Search the records for the string "agent" and return each line that has it.

-*-*-

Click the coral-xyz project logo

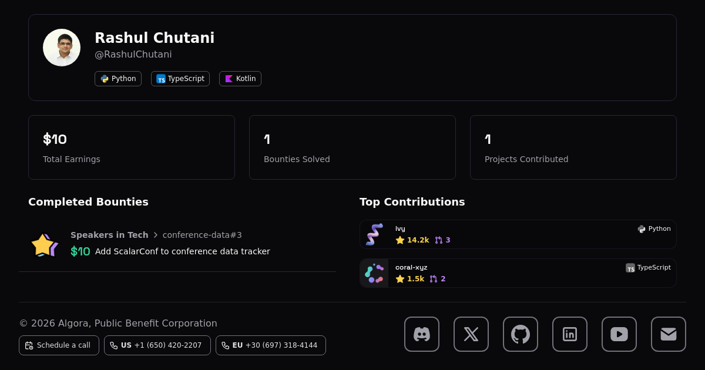374,273
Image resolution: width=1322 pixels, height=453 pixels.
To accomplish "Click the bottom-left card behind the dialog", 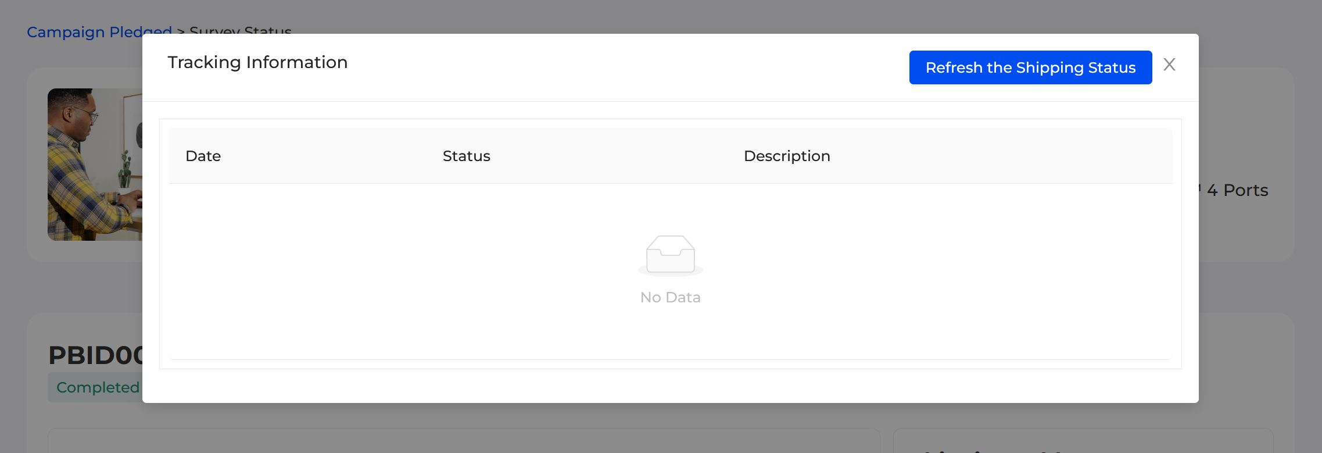I will (464, 441).
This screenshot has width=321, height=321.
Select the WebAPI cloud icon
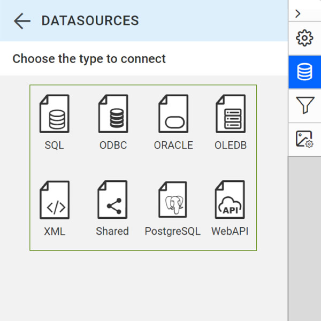click(230, 201)
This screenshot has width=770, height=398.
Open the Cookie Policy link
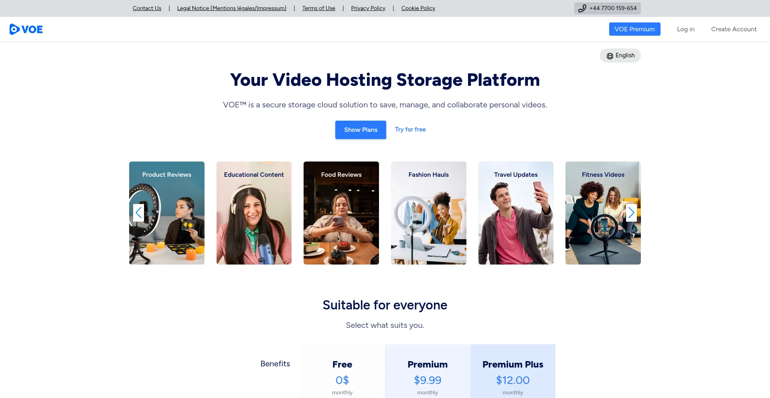[418, 8]
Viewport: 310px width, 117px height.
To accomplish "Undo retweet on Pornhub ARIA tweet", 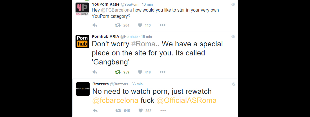I will 118,72.
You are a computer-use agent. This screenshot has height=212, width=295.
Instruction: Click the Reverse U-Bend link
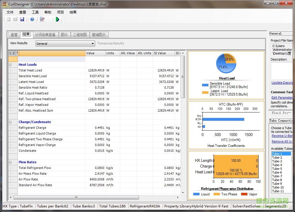282,136
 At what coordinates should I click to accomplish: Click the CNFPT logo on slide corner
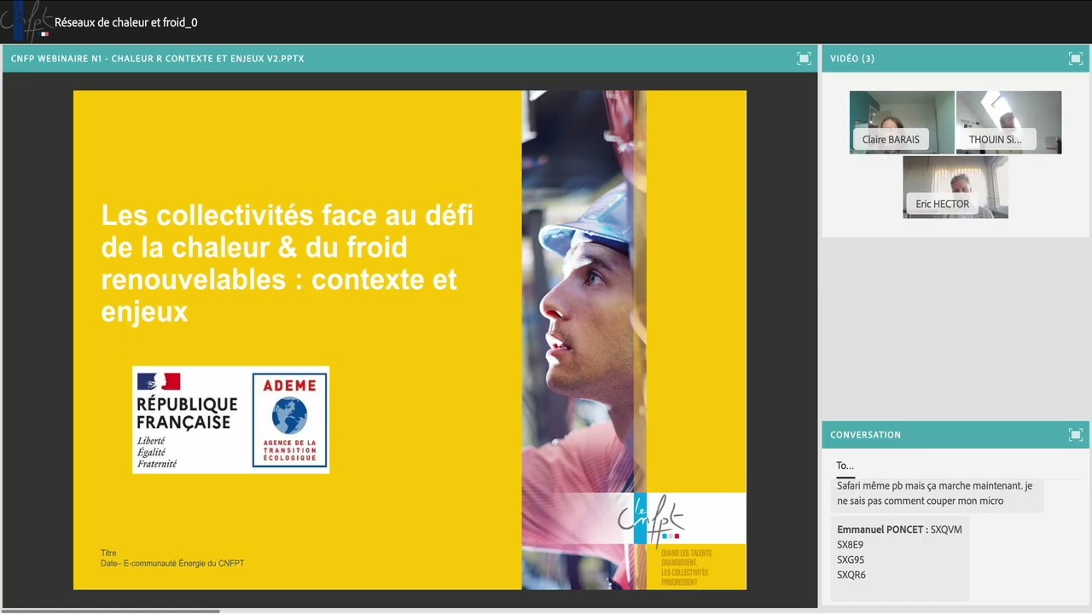tap(651, 519)
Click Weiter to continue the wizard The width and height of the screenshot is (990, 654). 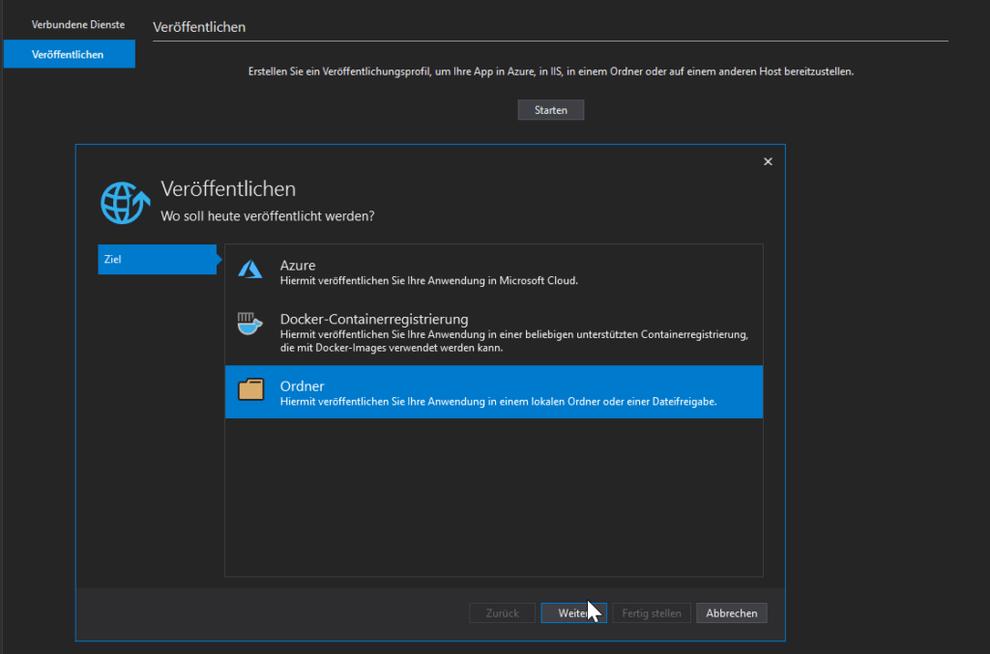[573, 612]
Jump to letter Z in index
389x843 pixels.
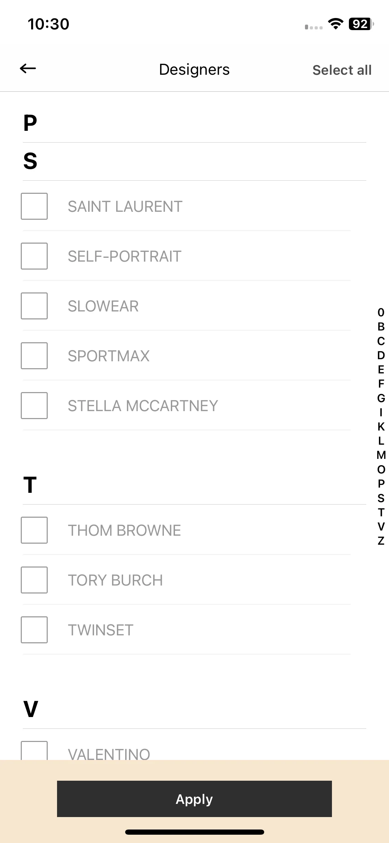pyautogui.click(x=381, y=541)
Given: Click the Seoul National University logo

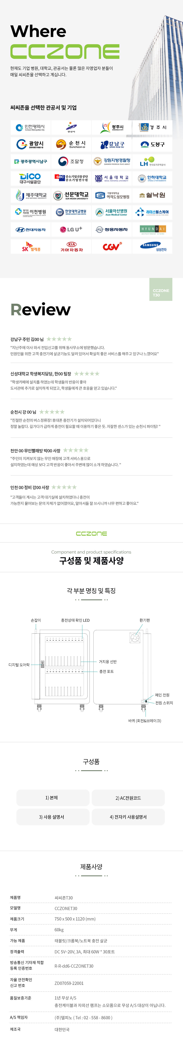Looking at the screenshot, I should pyautogui.click(x=112, y=178).
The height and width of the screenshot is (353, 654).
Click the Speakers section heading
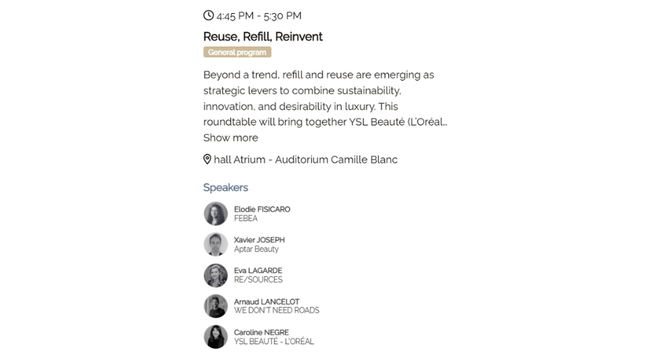(x=226, y=187)
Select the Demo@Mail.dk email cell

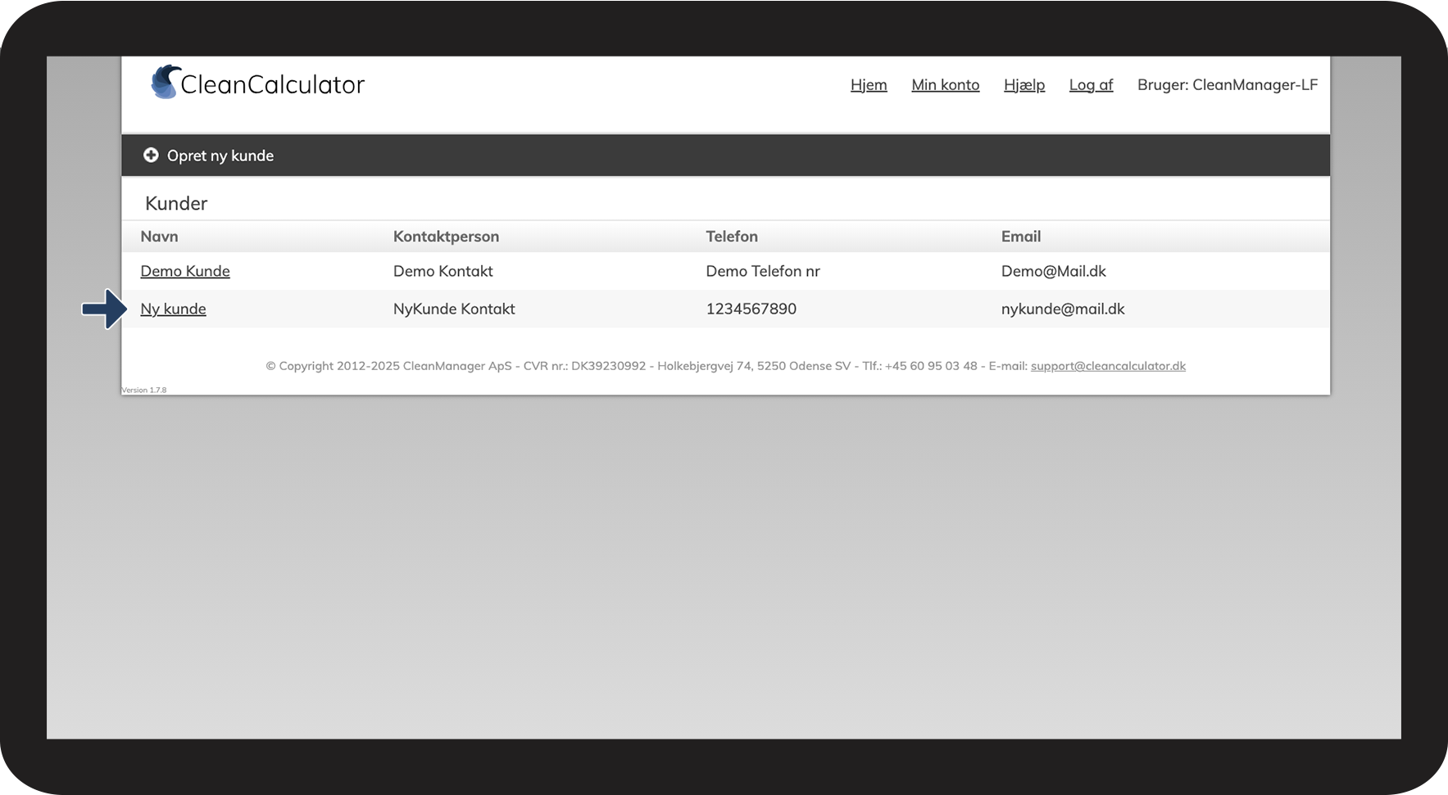1054,271
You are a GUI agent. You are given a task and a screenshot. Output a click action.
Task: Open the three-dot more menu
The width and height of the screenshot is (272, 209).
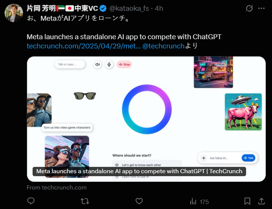pos(262,8)
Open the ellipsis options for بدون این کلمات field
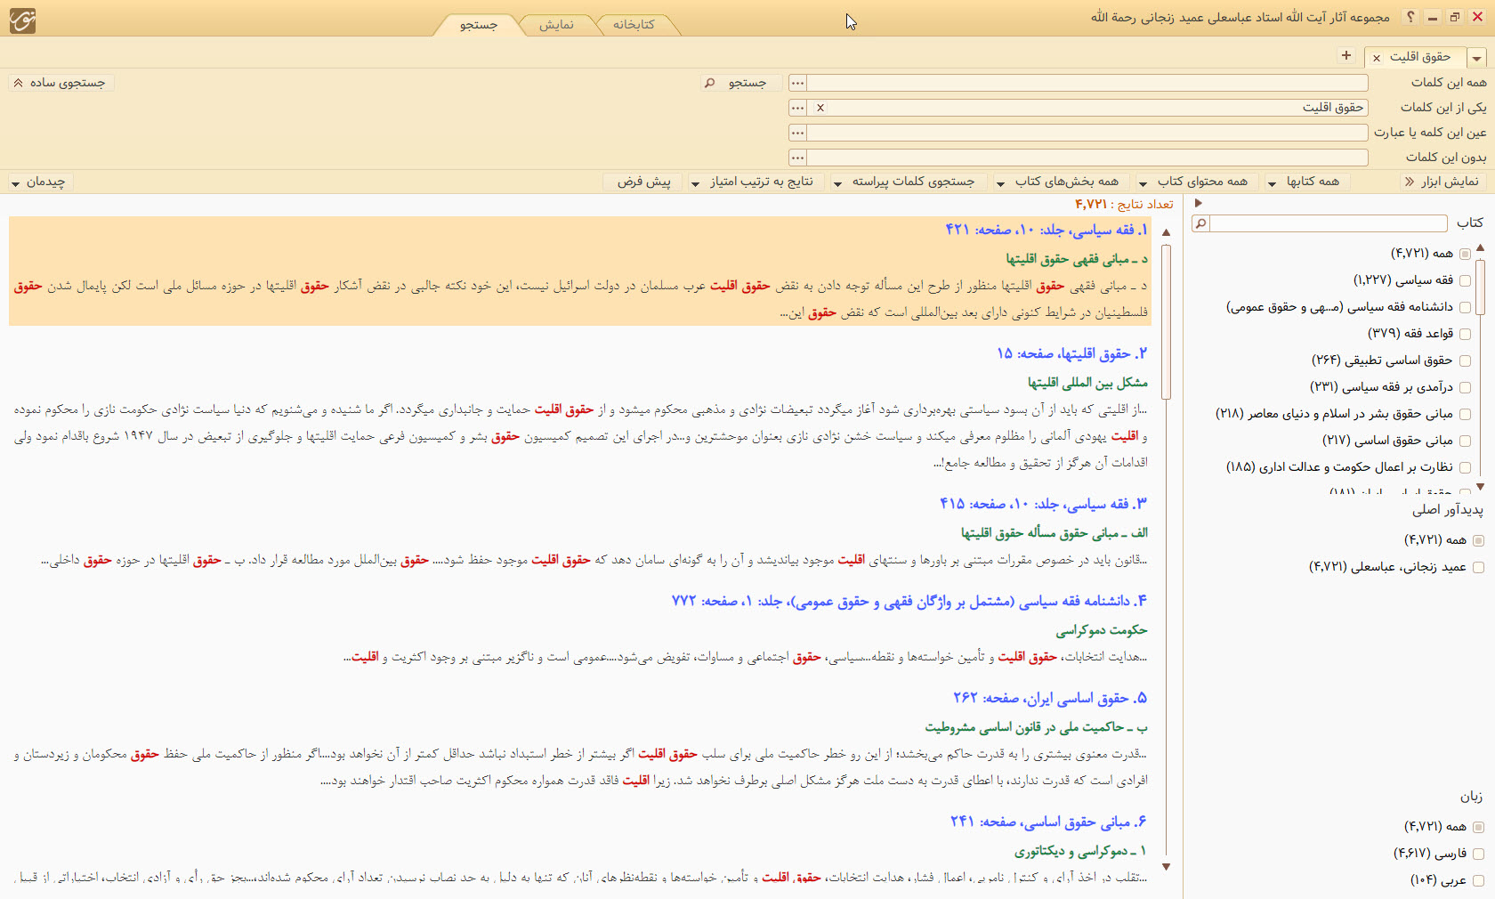This screenshot has width=1495, height=899. tap(797, 158)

-*-*-

◆ **EXERCISE RESULT**:
You are a computer-use agent. This screenshot has height=212, width=295.
You are a GUI agent. You are given a task and a screenshot. Output a click action.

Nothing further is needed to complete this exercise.